Henoch Schonlein Purpura in Childhood: Epidemiological and Clinical Analysis of 150 Cases Over a 5-year Period and Review of Literature

医学 过敏性紫癜 流行病学 紫癜(腹足类) 腹痛 肾病 儿科 内科学 队列 血沉 回顾性队列研究 蛋白尿 外科 疾病 血管炎 内分泌学 生态学 生物 糖尿病
作者
Sandra Trapani,Annalisa Micheli,Francesca Grisolia,Massimo Resti,Elena Chiappini,Fernanda Falcini,Maurizio de Martino
出处
期刊:Seminars in Arthritis and Rheumatism [Elsevier]
卷期号:35 (3): 143-153 被引量:448
标识
DOI:10.1016/j.semarthrit.2005.08.007
摘要

To examine epidemiological, clinical, and outcome in Italian children affected with Henoch Schönlein purpura (HSP). Retrospective study of children discharged with a diagnosis of HSP from the Meyer Children’s Hospital, between 1998 and 2002. Epidemiological, clinical, laboratory data, treatment, and outcome were collected by reviewing medical charts. One year after data collection, the children’s parents were interviewed by telephone about the outcome. 150 children entered the study: M:F = 1.8:1; mean age 6.1 ± 2.7 years.

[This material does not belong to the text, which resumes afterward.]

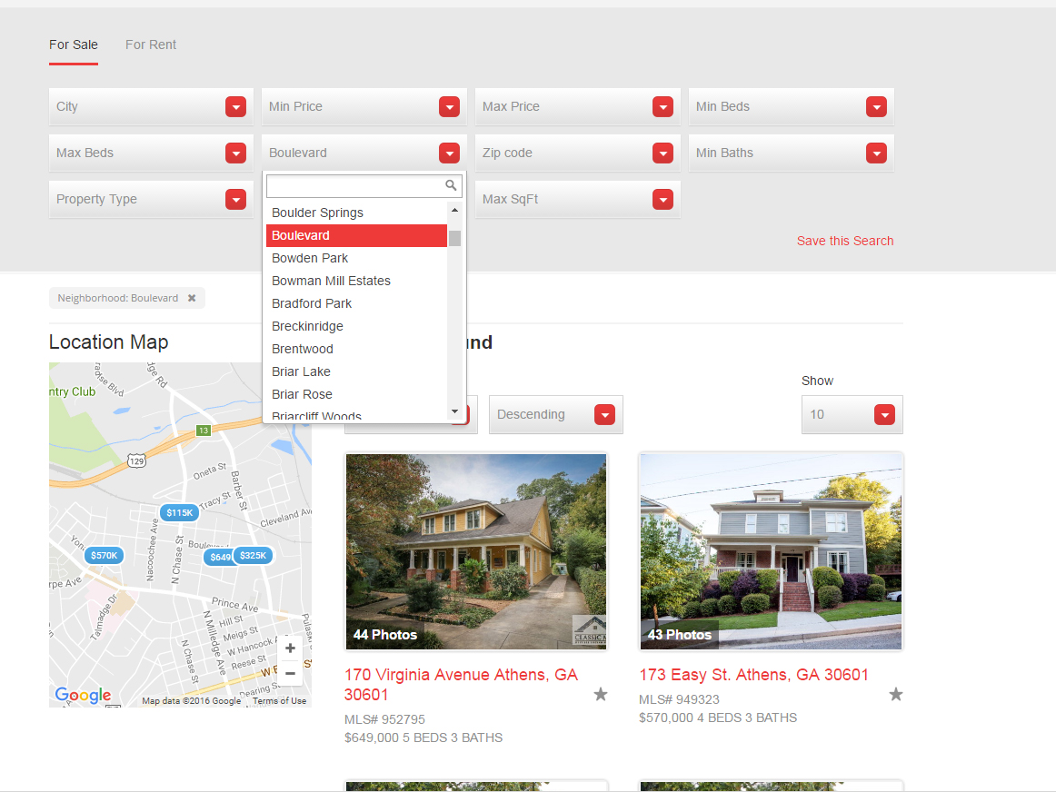The width and height of the screenshot is (1056, 792).
Task: Remove the Neighborhood: Boulevard filter chip
Action: pos(192,297)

At onset, purpura was present in all cases, arthritis/arthralgias in 74%, abdominal involvement in 51%, scrotal edema in 13%, renal involvement in 54%, severe nephropathy in 7%, acute renal insufficiency in 2%, and intussusception in 0.6%. Purpura was the presenting symptom in 74%, arthritis in 15%, and abdominal pain in 12%. The most frequent laboratory abnormalities were high-erythrocyte sedimentation rate (ESR) (57%), hyper-IgA (37%), and proteinuria (42%). All patients recovered within 2 months. Recurrences, verified in 35%, were correlated with high ESR values and corticosteroid (CS) treatment, independently from other variables. After a mean 2.5-years follow-up, 2 patients had hematuria with normal renal function. Epidemiological and clinical findings in our cohort are similar to those in the literature, even though the mean disease duration was shorter than previously reported. Relapses occurred significantly more frequently in children treated with CS. This finding supports the recommendation to limit the use of steroids to a carefully selected group of HSP children. The prognosis was excellent; although severe nephropathy was found in a small percentage of the children, at follow-up all had normal renal function. Thus, our study confirms the benignity of HSP in Italian children, especially regarding renal outcome.